--- Information ---

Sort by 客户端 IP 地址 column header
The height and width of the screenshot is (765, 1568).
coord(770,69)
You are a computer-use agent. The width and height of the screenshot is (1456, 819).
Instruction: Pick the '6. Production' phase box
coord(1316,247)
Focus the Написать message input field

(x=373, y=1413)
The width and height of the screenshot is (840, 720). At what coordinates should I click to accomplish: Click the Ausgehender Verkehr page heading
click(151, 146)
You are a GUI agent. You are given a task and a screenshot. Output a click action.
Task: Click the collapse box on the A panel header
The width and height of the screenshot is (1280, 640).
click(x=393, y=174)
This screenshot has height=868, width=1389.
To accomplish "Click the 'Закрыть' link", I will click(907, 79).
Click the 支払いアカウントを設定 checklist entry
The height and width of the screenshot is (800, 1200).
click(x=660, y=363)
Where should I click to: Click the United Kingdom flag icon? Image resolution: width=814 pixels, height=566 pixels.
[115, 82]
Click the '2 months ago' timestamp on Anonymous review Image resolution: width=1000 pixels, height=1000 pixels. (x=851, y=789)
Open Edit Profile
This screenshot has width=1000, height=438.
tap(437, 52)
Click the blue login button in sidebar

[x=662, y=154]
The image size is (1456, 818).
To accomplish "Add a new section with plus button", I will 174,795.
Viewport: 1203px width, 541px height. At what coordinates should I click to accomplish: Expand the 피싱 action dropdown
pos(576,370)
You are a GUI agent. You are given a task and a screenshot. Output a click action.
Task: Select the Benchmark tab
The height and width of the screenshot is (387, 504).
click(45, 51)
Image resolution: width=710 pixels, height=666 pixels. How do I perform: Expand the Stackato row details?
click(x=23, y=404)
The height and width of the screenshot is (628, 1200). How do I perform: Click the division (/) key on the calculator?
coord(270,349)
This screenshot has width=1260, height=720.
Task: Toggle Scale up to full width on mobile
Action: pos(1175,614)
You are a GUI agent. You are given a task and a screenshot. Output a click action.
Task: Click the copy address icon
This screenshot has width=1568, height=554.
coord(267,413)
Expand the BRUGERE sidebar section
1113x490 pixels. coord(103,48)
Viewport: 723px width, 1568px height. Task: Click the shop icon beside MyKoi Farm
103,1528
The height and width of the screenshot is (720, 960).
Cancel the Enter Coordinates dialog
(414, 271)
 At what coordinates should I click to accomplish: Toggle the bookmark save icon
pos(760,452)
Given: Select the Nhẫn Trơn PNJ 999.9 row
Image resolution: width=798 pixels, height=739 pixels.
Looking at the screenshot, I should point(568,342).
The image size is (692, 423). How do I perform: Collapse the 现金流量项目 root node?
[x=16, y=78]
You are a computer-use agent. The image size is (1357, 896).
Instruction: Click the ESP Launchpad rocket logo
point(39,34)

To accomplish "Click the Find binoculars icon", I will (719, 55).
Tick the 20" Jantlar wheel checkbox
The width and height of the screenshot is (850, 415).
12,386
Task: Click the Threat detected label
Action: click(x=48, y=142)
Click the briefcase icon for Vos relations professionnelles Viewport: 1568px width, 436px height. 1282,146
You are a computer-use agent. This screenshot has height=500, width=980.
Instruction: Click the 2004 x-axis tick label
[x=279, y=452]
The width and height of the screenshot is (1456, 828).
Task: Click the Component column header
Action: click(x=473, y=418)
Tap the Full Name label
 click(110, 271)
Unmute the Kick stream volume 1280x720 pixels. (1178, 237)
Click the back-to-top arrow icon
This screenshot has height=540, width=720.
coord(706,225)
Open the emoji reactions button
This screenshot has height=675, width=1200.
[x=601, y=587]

---

Task prompt ::
Return all of the entries exactly as they were supplied.

Output for this task ::
Sort by 客户端 IP 地址 column header
The height and width of the screenshot is (765, 1568).
coord(770,69)
You are a computer-use agent. The width and height of the screenshot is (1456, 819).
Instruction: Pick the '6. Production' phase box
coord(1316,247)
Focus the Написать message input field

(x=373, y=1413)
The width and height of the screenshot is (840, 720). At what coordinates should I click to accomplish: Click the Ausgehender Verkehr page heading
click(151, 146)
You are a GUI agent. You are given a task and a screenshot. Output a click action.
Task: Click the collapse box on the A panel header
The width and height of the screenshot is (1280, 640).
click(x=393, y=174)
This screenshot has height=868, width=1389.
To accomplish "Click the 'Закрыть' link", I will click(907, 79).
Click the 支払いアカウントを設定 checklist entry
The height and width of the screenshot is (800, 1200).
click(x=660, y=363)
Where should I click to: Click the United Kingdom flag icon? Image resolution: width=814 pixels, height=566 pixels.
[115, 82]
Click the '2 months ago' timestamp on Anonymous review Image resolution: width=1000 pixels, height=1000 pixels. (x=851, y=789)
Open Edit Profile
This screenshot has width=1000, height=438.
tap(437, 52)
Click the blue login button in sidebar

[x=662, y=154]
The image size is (1456, 818).
To accomplish "Add a new section with plus button", I will 174,795.
Viewport: 1203px width, 541px height. At what coordinates should I click to accomplish: Expand the 피싱 action dropdown
pos(576,370)
You are a GUI agent. You are given a task and a screenshot. Output a click action.
Task: Select the Benchmark tab
The height and width of the screenshot is (387, 504).
click(45, 51)
Image resolution: width=710 pixels, height=666 pixels. How do I perform: Expand the Stackato row details?
click(x=23, y=404)
The height and width of the screenshot is (628, 1200). How do I perform: Click the division (/) key on the calculator?
coord(270,349)
This screenshot has width=1260, height=720.
Task: Toggle Scale up to full width on mobile
Action: pos(1175,614)
You are a GUI agent. You are given a task and a screenshot. Output a click action.
Task: Click the copy address icon
This screenshot has width=1568, height=554.
coord(267,413)
Expand the BRUGERE sidebar section
1113x490 pixels. coord(103,48)
Viewport: 723px width, 1568px height. Task: Click the shop icon beside MyKoi Farm
103,1528
The height and width of the screenshot is (720, 960).
Cancel the Enter Coordinates dialog
(414, 271)
 At what coordinates should I click to accomplish: Toggle the bookmark save icon
pos(760,452)
Given: Select the Nhẫn Trơn PNJ 999.9 row
Image resolution: width=798 pixels, height=739 pixels.
Looking at the screenshot, I should point(568,342).
The image size is (692, 423). How do I perform: Collapse the 现金流量项目 root node?
[x=16, y=78]
You are a computer-use agent. The image size is (1357, 896).
Instruction: Click the ESP Launchpad rocket logo
point(39,34)

To accomplish "Click the Find binoculars icon", I will (719, 55).
Tick the 20" Jantlar wheel checkbox
The width and height of the screenshot is (850, 415).
12,386
Task: Click the Threat detected label
Action: click(x=48, y=142)
Click the briefcase icon for Vos relations professionnelles Viewport: 1568px width, 436px height. 1282,146
You are a computer-use agent. This screenshot has height=500, width=980.
Instruction: Click the 2004 x-axis tick label
[x=279, y=452]
The width and height of the screenshot is (1456, 828).
Task: Click the Component column header
Action: click(x=473, y=418)
Tap the Full Name label
 click(110, 271)
Unmute the Kick stream volume 1280x720 pixels. (1178, 237)
Click the back-to-top arrow icon
This screenshot has height=540, width=720.
coord(706,225)
Open the emoji reactions button
This screenshot has height=675, width=1200.
[x=601, y=587]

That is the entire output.